New AI can tell whether you are gay or not from your photo
There are some people who are eerily accurate at guessing whether someone is gay or not. Personally, I practically have to see someone declare their sexuality through a megaphone before I notice anything. Basically, if you were ever in need of a "gaydar" for any reason, ask anyone but me.
But who says a human is a good test of this anyway? Recent research has shown that it computer programming would do a much better job at figuring out someone's sexuality through their looks alone. In fact, this new AI can accurately guess whether someone is gay or not, just by analysing a photo.
This study from Stanford University found that a computer algorithm could correctly distinguish between straight and gay men 81 percent of the time, with 74 percent accuracy for women. When the software viewed five images per person instead of one, it managed to hit 91 percent with men and 83 percent with women.
The research, which was published in the Journal of Personality and Social Psychology, was based off a sample of over 35,000 photos of men and women that were publicly posted on a dating website. Michael Kosinski and Yilun Wang, the researchers on the study, used a complex mathematical system that learns to analyse these images.

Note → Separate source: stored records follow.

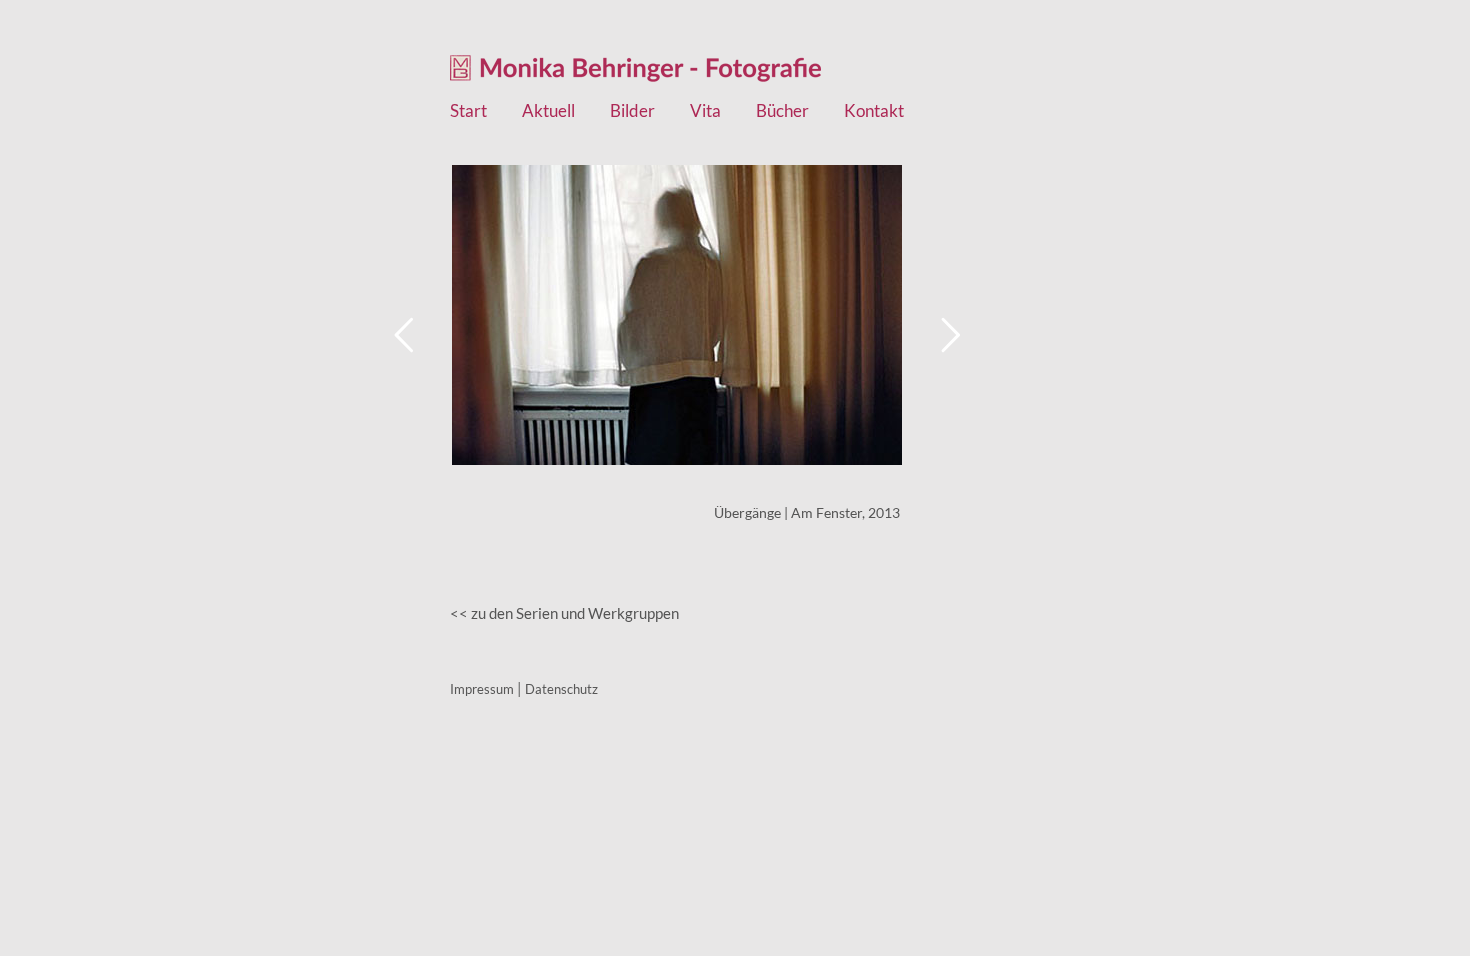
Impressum (482, 689)
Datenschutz (561, 689)
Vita (705, 111)
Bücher (782, 111)
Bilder (632, 111)
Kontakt (874, 111)
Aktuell (548, 111)
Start (468, 111)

According to the study, gay men and women usually have "gender-atypical" features, meaning on average gay women look more masculine and vice versa. Getting into the specifics, they also found that gay women tended to have smaller foreheads and bigger jaws compared to heterosexual women. Gay men, on the other hand, had narrower jaws, larger foreheads and longer noses than straight men.
Human judges were a lot worse, as you can imagine, but they were better than you may expect them to be. Apparently these judges could accurately guess 54 percent of the time for women and 61 percent for men, which - if I'm honest - is far better than I would manage.

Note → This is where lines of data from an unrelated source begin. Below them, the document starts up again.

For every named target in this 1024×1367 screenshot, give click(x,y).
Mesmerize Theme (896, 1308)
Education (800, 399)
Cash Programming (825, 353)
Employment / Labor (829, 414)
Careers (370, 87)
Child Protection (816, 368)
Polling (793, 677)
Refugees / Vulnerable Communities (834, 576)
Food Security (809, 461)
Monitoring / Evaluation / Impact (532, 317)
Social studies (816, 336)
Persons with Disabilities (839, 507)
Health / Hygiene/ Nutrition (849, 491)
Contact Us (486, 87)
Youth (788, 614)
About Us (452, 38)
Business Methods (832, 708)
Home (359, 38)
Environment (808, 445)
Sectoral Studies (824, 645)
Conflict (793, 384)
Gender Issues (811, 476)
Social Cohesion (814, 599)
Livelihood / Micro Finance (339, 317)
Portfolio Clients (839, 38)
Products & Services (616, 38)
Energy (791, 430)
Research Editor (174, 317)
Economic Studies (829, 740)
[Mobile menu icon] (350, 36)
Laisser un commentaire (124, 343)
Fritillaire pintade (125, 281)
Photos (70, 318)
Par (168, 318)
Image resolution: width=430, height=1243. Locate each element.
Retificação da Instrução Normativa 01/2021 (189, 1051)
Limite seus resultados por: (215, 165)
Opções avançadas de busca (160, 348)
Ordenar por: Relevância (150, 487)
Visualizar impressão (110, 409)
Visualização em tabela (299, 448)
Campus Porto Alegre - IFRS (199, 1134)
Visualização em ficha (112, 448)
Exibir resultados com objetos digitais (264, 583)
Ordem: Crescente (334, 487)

The study claims that "faces contain much more information about sexual orientation than can be perceived and interpreted by the human brain". The paper strongly supports the theory that sexual orientation comes from specific hormones before birth, meaning that people are born gay (which, frankly, seems pretty obvious from my point of view).
Of course, this has raised questions about the biological origins of sexual orientation, what this technology could be used for, and the ethics of any such software being used by anybody. The scary thing about all of this is that the technology is now possible, and could be used for more nefarious purposes.
Nick Rule, Associate professor of psychology at the University of Toronto and researcher into the science of "gaydar", is sceptical. Speaking to The Independent, he said:
"It’s certainly unsettling. Like any new tool, if it gets into the wrong hands, it can be used for ill purposes. If you can start profiling people based on their appearance, then identifying them and doing horrible things to them, that’s really bad."
In the study, the researchers also suggested that AI such as this could be used to find the links between our faces and our political views and personalities. This is all starting to sound the beginning of a dystopian sci-fi movie at the moment, so let's just hope this technology stays out of the wrong hands.